A former employee at Chinese budget hotel chain Qianyu Islands, which was acquired by Oyo (link in Chinese) last year, told Quartz that Qianyu has not paid their and several other colleagues’ January and February salaries. “Oyo told us to talk to HRs at Qianyu, all of whom have quit their jobs already. We did not receive any prior notice of termination from Qianyu or Oyo, and only realized that we were probably fired when we did not get our January salary last month,” said the employee.
“We provide a unified and reasonable compensation plan to all OYO employees in accordance with relevant national laws and regulations. The restructuring exercise will be closed in the next couple of days,” a spokesperson from Oyo’s China headquarters said in response to accusations by some former employees that it delayed payment of salaries.
“Oyo, get out of China”
Even before the coronavirus outbreak, some of Oyo’s Chinese operators were unhappy with the company. Oyo signed up some hoteliers by guaranteeing them a certain amount of monthly revenue, regardless of how many guests they booked. Lately, Oyo has reportedly slashed those guarantees, angering its hotel operators, some of whom have protested outside Oyo’s China headquarters in Shanghai, demanding compensation for lost income and telling the company to “get out of China” (link in Chinese.)
Oyo entered the China market in November 2017. The company says on its website that it had signed up 19,000 hotels (link in Chinese) in 2,000 Chinese cities and provinces as of last December, which it said made it China’s second-largest hotel chain.
Similar to how it operates in India, Oyo in China partners with low-cost hotels, refurbishes them, and provides services like listings on its app and website, in exchange for a cut of their revenues.
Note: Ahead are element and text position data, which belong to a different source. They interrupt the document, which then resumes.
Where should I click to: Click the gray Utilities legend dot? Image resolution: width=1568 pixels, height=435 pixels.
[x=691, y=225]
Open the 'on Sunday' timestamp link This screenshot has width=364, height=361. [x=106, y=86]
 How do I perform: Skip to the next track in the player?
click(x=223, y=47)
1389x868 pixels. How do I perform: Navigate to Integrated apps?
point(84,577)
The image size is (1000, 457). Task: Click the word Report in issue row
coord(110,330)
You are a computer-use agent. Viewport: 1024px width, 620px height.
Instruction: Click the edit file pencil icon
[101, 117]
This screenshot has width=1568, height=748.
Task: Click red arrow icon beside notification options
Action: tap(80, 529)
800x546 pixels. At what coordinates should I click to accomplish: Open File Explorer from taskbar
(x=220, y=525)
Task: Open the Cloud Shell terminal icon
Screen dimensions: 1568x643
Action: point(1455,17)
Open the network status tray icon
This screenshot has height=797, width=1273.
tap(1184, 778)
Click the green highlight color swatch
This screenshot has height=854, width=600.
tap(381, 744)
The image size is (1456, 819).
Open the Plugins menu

Oyo has said its exact business model varies between hotels and by market: in some cases it takes a cut of revenue, in others it charges performance-based fees to the hotelier.
Oyo introduced the revenue guarantees in China last June in a bid to accelerate growth and fend off fierce competition from other Chinese hotel chains. Oyo said it would guarantee monthly income to hotels if it could set their room rates, among other requirements, and only take a commission on the share of revenue that exceeded the guarantee.
The scheme helped attract hoteliers, but many have since complained that Oyo under-prices rooms to increase occupancy, according to Sina Tech. Some operators also say the company has changed the commission-free amount it guarantees without notice.
The company has previously said it doesn’t expect to turn a profit in India or China until 2022. But last month, those plans were probably placed on ice when, with losses jumping and coronavirus spreading, Oyo said that it was pausing expansion.